Each time the film reaches a critical juncture, Connelly’s solution is to distract us with slapstick farce. One minute, poor pathetic Bolek is so down in his cups that you’re worrying about a suicide; the next minute, he and Jadzia are teamed up with their sons in the madcap kidnapping--complete with jaunty Polish folk music--of Hala’s elusive boyfriend.

If the real point of “Polish Wedding” is that life in Hamtramck is so chaotically fraught that each new trauma buries the last, then a mere movie can’t do it justice.

* MPAA rating: PG-13, for mature thematic elements, sensuality and language. Times guidelines: Family values, while strong here, are skewed.

‘Polish Wedding’

Lena Olin: Jadzia Pzoniak

Claire Danes: Hala Pzoniak

Gabriel Byrne: Bolek Pzoniak

Mili Avital: Sofie Pzoniak

Fox Searchlight Pictures Inc. presents in association with Lakeshore Entertainment an Addis/Wechsler production. Written and directed by Theresa Connelly. Produced by Tom Rosenberg, Julua Chasman, Geoff Stier. Executive producers, Nick Wechsler, Sigurjon Sighvatsson, Ten Tennebaum. Director of photography, Guy Dufaux. Production designer Kara Lindstrom. Edited by Curtiss Clayton, Suzanne Fenn. Costume designer, Donna Zakowska. Music by Luis Bacalov.
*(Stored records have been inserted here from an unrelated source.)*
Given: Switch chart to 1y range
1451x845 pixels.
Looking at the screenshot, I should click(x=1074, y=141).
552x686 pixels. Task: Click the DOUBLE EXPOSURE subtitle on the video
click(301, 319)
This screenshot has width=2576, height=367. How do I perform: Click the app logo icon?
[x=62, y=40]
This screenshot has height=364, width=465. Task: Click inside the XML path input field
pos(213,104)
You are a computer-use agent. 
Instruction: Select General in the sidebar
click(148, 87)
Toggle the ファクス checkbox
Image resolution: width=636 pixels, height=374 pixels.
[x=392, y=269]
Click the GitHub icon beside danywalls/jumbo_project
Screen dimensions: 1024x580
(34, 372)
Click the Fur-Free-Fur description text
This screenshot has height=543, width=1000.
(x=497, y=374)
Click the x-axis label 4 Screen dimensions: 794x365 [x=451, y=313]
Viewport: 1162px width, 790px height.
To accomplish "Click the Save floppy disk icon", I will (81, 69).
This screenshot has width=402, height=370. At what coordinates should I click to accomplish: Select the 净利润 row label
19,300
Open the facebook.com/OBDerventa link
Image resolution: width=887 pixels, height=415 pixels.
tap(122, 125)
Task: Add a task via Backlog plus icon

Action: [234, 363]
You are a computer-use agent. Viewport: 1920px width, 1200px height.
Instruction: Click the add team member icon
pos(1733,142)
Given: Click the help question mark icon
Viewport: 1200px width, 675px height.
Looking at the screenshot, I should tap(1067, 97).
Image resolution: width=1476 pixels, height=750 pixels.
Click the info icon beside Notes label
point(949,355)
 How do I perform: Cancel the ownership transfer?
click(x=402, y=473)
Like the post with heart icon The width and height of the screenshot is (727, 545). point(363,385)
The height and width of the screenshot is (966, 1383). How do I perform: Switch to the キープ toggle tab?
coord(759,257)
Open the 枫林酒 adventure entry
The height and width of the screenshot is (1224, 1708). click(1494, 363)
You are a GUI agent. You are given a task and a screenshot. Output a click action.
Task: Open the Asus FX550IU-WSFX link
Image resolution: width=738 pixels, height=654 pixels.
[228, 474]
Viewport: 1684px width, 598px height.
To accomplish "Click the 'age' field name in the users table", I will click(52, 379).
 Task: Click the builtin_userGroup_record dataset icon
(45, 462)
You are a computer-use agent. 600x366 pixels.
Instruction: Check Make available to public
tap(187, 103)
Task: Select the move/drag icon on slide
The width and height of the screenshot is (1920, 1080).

Running time: 1 hour, 47 minutes.

* Exclusively at the Westside Pavilion Cinemas, 10800 W. Pico Blvd., West Los Angeles, (310) 475-0202; Sunset 5, 8000 Sunset Blvd., West Hollywood, (323) 848-3500; Monica 4-Plex, 1332 2nd St., Santa Monica, (310) 394-9741; South Coast Village, 1561 Sunflower Ave., Santa Ana, (714) 540-0594.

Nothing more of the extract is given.